After the appeal was filed, the plaintiff moved to dismiss on the ground that the appeal was frivolous, *370was interposed only for the purpose of delay and that no cost bond had been filed. A bond was subsequently submitted and approved and the motion was denied. A second motion was then filed by the plaintiff. This was to expedite the disposition of the appeal and it stated that delay in disposing of the case would placo a large financial burden upon the plaintiff and might force postponement of construction beyond the 1963 building season. Before this motion was acted upon, the plaintiff filed a third motion. This motion—the one now under consideration—is for the dismissal of the appeal because the cause before this court has become moot.
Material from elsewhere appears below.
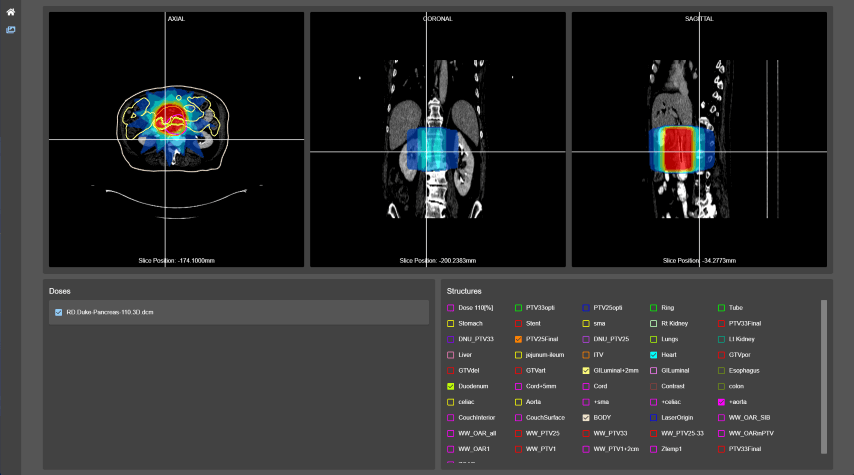The image size is (854, 475).
Task: Click the Coronal view CT image
Action: point(437,140)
In its motion the. plaintiff states that the case has been set for trial in the immediate future but that the trial court indicated that the cause would not be tried until this appeal is concluded. To avoid further continuances, the statement continues, the plaintiff: “. . . does hereby withdraw its objection to the intervention of Morgan Park Improvement Association, defendant-appellant herein. By reason of this withdrawal of such objection, this cause before this Court is now moot and should be dismissed.”

Informing this court that it withdraws its objection to the intervention does not render the ease moot and does not change the status of the case insofar as the appeal is concerned. The trial court refused leave to intervene and the question in this court remains whether intervention was properly denied. If the. plaintiff informs the trial court that it is withdrawing its objections there is no certainty that the trial court would permit intervention and vacate, its order. Even if it were inclined to do so, it might refuse, and correctly so, to reconsider the order inasmuch as the pending appeal removed the intervention question from its jurisdiction.
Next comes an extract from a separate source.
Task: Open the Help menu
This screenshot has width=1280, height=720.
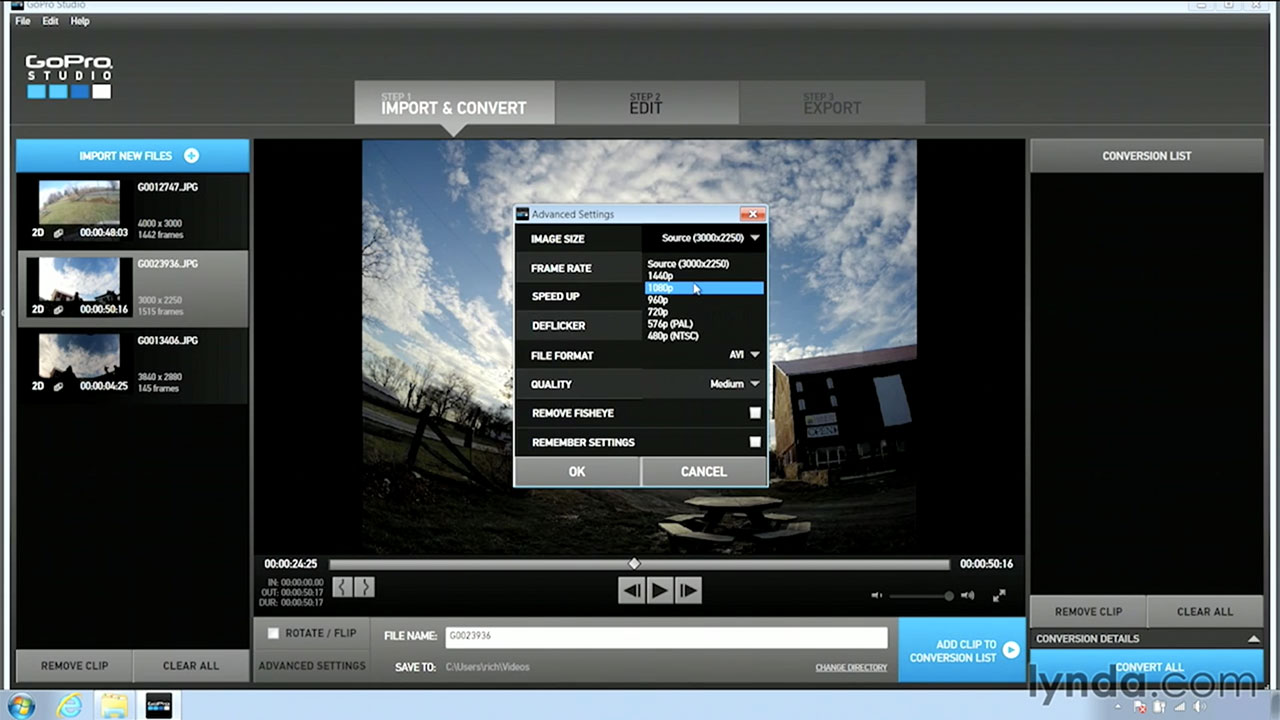Action: [79, 20]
*371The appellant filed suggestions in response to the plaintiff’s motion for dismissal on the ground of mootness. One of these suggestions is that it would have no objection if this court entered an order remanding this cause with directions to permit it to intervene. This is not surprising; if it were done it would be equivalent to this court’s sustaining the appellant’s position and reversing the trial court.

There is an alternative suggestion made by the appellant, however, which we believe offers a solution to the present problem:

“Because of the significance attached by the Trial Court to the Objections formerly posed by Plaintiff-Appellee to the intervention of the Intervening Defendant-Appellant, Intervening Defendant-Appellant has no objection if this Court sees fit to remand this cause to the Circuit Court of Cook County for further consideration of the Motion of the Intervening Defendant-Appellant to vacate and set aside the Order entered July 12, 1962, denying the Petition of the MORCAN PARK IMPROVEMENT ASSOCIATION to intervene as an additional party defendant in view of the representation made by Plaintiff-Appellee to this Court that its objections to such intervention have now been withdrawn.”

We will adopt this suggestion as a basis for disposing of this appeal. In order that the trial court shall have jurisdiction to reconsider its order denying leave to intervene, we will dismiss this appeal. In order that reconsideration shall be given to the appellant’s motion to intervene, we shall remand this cause with directions that this be done. We do this because of the plaintiff’s unqualified statement to this *372court that it will withdraw its objection and the appellant’s equally unqualified statement that it has no objection to remandment.

Appeal dismissed; cause remanded with directions. Mandate to issue at once.

SCHWARTZ and McCORMICK, JJ., concur.